(Beginning of Data records)
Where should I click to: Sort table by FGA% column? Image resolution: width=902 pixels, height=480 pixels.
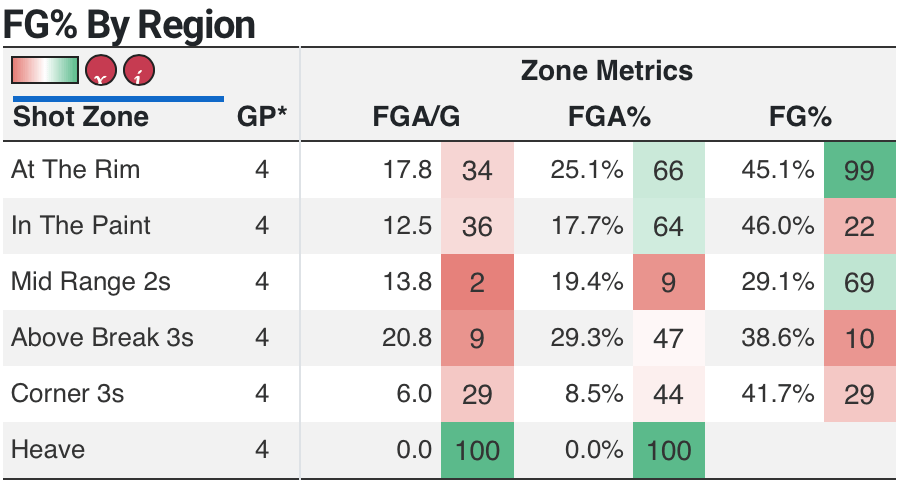[x=609, y=117]
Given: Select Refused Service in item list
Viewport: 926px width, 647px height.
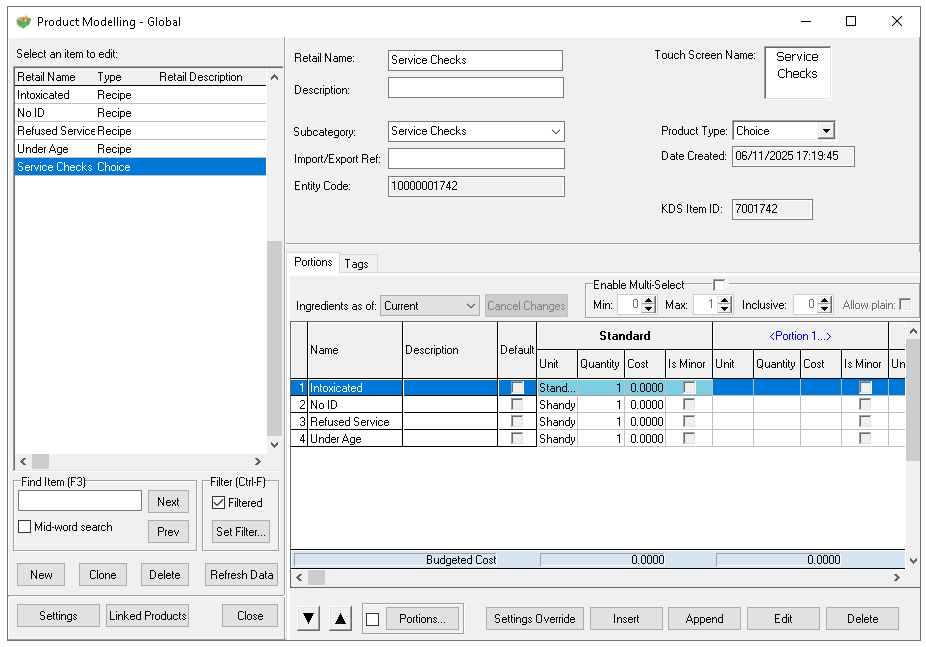Looking at the screenshot, I should click(56, 131).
(End of Data records)
Omit the pictures, then give every record back exactly as it stands.

Exercise solution:
Where should I click to: Sort table by FGA% column? Image resolution: width=902 pixels, height=480 pixels.
[x=609, y=117]
Given: Select Refused Service in item list
Viewport: 926px width, 647px height.
Looking at the screenshot, I should click(56, 131).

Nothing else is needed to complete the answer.